» OBJECTIVE 1:
Please rewrite the NCERT solutions description from "Anand Classes provides" to "material and notes.", changing "PDF" to "document".

» SOURCE EXCERPT:
::::

Anand Classes provides a comprehensive, free-downloadable PDF of NCERT Solutions for Class 12 Maths Chapter 9 – Differential Equations, Exercise 9.5 (Set-1), covering the method of solving homogeneous first-order, first-degree differential equations with detailed step-by-step explanations to help students master this topic from the latest CBSE syllabus. Click the print button to download study material and notes.

::::

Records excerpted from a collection

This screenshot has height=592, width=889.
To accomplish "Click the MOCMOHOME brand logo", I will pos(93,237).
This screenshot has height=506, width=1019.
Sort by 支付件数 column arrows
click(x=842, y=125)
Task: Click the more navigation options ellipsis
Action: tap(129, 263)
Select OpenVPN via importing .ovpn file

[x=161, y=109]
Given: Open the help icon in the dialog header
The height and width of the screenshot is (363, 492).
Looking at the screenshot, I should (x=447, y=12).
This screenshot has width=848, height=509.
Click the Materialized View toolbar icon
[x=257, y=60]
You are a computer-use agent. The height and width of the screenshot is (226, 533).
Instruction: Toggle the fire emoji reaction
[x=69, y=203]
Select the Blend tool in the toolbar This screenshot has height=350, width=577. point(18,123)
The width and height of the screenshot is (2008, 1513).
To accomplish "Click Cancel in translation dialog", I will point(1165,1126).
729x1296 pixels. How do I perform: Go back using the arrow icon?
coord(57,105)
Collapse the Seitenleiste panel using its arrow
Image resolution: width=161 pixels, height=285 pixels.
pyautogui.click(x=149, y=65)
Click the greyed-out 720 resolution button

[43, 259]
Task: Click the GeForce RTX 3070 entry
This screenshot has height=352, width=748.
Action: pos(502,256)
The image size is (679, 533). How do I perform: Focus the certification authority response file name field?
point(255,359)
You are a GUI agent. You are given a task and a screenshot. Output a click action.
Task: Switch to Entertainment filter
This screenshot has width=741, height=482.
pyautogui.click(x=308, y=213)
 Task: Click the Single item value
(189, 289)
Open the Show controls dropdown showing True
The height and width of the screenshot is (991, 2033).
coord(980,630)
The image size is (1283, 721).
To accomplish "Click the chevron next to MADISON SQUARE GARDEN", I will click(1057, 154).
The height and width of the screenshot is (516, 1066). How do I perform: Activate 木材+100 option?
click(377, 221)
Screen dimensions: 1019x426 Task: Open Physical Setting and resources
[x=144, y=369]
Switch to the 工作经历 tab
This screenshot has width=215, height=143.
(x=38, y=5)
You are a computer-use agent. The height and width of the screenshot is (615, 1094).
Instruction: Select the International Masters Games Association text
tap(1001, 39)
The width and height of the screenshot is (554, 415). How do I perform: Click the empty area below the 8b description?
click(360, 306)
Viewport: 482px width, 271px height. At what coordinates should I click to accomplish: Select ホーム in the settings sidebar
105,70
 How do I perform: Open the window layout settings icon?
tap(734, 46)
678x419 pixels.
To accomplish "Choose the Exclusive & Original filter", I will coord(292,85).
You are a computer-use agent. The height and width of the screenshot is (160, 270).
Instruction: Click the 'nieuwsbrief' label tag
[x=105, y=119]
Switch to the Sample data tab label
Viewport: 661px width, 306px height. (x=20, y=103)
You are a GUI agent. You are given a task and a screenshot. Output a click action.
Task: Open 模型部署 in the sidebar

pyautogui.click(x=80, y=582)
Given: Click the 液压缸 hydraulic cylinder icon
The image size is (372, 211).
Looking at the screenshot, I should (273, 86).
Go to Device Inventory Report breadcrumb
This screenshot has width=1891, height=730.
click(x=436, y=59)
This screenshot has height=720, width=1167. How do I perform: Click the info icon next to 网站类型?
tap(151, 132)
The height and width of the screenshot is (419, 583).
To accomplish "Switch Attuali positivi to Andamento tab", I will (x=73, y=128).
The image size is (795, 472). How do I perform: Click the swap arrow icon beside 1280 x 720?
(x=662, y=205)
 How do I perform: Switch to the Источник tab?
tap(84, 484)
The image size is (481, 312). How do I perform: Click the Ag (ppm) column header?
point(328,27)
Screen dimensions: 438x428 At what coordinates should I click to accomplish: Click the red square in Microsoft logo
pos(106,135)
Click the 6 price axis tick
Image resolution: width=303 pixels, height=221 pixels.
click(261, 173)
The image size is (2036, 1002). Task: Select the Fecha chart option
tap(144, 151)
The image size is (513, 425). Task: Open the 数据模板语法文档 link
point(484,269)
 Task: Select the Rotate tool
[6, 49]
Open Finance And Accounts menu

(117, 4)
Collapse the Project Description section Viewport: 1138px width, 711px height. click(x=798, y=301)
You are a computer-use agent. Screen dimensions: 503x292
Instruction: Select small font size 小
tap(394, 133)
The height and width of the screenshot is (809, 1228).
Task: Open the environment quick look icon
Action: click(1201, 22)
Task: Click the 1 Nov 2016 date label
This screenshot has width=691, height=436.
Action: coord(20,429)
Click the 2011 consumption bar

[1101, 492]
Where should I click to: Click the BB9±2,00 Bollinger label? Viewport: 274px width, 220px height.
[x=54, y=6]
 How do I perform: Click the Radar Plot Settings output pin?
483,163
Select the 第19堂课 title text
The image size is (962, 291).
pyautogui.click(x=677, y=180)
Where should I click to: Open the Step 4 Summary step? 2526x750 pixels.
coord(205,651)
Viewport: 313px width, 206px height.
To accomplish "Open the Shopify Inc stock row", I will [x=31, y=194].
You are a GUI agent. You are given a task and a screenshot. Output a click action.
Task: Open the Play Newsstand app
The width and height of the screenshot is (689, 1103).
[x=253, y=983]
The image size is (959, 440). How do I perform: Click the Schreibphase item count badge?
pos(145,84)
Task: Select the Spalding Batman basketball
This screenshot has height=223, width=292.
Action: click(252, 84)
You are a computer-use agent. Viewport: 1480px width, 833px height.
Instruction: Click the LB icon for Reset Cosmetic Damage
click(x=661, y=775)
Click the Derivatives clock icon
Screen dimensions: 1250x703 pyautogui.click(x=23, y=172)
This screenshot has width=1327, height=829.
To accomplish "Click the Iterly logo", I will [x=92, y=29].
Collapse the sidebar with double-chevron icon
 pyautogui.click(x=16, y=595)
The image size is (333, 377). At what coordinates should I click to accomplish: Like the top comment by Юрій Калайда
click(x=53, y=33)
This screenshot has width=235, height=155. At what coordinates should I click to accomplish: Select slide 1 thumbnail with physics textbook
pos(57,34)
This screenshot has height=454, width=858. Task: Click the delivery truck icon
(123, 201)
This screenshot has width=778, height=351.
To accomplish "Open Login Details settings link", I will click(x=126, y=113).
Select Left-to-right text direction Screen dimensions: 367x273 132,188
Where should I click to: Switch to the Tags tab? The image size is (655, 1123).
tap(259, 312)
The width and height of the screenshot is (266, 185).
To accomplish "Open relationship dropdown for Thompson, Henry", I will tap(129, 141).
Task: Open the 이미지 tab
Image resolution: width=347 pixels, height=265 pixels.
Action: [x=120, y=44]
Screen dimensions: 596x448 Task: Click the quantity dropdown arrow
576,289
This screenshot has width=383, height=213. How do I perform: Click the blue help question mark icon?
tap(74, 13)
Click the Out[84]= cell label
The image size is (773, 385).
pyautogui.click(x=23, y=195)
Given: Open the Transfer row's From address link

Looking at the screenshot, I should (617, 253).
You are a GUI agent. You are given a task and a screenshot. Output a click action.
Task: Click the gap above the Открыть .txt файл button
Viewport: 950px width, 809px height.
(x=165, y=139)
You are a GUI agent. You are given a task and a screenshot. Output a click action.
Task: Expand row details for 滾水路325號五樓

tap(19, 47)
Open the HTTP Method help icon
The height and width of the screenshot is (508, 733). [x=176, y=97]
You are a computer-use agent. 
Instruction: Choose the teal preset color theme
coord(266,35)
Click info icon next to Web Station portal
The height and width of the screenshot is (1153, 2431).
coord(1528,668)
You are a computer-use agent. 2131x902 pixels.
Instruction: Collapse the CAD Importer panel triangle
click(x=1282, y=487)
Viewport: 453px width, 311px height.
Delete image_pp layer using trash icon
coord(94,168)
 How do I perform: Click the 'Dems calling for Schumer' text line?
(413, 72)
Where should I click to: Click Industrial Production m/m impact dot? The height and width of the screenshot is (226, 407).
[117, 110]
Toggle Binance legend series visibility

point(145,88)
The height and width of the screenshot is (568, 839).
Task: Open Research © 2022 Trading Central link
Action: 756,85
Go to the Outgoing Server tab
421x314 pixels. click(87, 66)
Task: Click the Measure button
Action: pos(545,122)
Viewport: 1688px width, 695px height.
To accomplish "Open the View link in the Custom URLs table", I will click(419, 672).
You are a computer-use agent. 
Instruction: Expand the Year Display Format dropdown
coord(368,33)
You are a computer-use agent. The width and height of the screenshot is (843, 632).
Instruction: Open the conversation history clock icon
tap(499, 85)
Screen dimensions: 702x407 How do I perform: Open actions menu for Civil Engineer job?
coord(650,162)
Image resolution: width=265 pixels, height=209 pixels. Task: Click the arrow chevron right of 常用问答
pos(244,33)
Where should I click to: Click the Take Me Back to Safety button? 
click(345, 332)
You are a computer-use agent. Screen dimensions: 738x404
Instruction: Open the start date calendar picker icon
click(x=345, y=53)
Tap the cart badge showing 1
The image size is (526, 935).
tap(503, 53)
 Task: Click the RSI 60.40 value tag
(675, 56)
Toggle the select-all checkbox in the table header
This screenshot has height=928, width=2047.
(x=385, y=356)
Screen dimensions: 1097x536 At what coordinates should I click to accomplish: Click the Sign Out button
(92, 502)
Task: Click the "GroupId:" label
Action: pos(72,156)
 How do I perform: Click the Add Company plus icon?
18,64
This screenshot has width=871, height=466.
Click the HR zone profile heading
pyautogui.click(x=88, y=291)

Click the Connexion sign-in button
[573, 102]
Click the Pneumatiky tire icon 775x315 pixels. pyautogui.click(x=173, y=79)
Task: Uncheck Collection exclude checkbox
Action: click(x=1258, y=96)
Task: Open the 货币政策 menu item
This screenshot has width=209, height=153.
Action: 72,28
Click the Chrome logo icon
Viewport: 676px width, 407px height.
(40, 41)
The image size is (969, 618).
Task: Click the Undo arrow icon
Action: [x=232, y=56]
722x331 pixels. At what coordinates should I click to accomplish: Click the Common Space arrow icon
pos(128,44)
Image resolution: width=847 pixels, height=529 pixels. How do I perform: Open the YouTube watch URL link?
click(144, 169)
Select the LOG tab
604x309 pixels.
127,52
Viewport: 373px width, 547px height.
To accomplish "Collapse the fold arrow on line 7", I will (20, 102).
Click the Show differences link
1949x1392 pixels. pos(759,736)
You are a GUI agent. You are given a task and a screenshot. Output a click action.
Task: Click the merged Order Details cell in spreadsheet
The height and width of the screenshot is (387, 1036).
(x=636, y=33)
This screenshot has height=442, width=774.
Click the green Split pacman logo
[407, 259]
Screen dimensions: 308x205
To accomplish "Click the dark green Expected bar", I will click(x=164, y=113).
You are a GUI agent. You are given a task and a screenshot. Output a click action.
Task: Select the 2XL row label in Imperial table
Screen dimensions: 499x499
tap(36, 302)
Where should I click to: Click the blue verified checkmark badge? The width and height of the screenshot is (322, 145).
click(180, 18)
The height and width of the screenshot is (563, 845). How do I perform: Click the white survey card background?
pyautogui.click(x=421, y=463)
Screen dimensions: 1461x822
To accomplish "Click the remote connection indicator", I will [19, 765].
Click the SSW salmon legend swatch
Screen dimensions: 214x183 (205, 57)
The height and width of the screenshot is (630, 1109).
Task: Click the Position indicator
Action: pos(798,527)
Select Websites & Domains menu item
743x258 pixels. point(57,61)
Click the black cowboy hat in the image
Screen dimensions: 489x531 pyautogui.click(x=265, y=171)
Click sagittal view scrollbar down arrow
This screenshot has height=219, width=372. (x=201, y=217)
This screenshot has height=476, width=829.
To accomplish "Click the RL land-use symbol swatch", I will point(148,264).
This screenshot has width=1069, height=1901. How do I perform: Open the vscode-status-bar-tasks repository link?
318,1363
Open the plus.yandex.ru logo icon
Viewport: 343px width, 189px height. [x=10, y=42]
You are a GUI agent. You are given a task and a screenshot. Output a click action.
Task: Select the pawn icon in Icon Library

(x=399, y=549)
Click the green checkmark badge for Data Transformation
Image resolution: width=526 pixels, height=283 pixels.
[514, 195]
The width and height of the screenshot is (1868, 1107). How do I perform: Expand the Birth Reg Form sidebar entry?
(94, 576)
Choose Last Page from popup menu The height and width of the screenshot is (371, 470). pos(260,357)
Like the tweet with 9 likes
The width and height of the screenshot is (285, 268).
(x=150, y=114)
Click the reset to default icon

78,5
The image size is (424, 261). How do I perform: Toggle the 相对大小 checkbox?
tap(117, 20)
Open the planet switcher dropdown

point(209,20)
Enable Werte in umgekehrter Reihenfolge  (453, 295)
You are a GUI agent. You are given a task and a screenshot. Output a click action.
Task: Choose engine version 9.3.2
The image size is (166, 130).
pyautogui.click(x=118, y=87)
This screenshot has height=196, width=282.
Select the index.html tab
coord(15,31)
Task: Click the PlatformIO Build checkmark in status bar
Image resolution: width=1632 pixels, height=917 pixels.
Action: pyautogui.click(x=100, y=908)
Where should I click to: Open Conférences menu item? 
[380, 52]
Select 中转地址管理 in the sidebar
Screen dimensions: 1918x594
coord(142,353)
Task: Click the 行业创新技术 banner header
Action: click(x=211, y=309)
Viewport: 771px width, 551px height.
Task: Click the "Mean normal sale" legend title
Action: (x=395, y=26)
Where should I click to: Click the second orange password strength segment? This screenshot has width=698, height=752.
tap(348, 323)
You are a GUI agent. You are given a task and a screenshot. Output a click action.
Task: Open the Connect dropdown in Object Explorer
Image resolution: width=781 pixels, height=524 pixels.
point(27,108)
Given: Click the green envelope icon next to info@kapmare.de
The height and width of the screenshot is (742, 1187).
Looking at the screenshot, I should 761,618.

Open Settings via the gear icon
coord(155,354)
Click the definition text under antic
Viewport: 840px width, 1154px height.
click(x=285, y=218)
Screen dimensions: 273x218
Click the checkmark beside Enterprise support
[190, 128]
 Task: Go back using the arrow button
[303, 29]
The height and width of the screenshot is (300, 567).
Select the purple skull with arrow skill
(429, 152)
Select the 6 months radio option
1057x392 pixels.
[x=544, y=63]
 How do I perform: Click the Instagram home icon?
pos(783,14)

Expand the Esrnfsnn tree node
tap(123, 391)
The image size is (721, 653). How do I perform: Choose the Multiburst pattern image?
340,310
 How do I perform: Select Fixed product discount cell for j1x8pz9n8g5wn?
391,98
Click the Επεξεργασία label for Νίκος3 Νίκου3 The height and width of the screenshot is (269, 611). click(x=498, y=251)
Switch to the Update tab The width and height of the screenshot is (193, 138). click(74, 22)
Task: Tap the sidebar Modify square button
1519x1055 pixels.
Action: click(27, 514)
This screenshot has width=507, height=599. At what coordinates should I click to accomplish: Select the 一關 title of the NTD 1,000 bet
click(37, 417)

::::

» OBJECTIVE 2:
Collect every line of the records that contains the string "value".

» FINAL RESULT 1:
Anand Classes provides a comprehensive, free-downloadable document of NCERT Solutions for Class 12 Maths Chapter 9 – Differential Equations, Exercise 9.5 (Set-1), covering the method of solving homogeneous first-order, first-degree differential equations with detailed step-by-step explanations to help students master this topic from the latest CBSE syllabus. Click the print button to download study material and notes.

» FINAL RESULT 2:
 Task: Click the Single item value
 Task: Click the RSI 60.40 value tag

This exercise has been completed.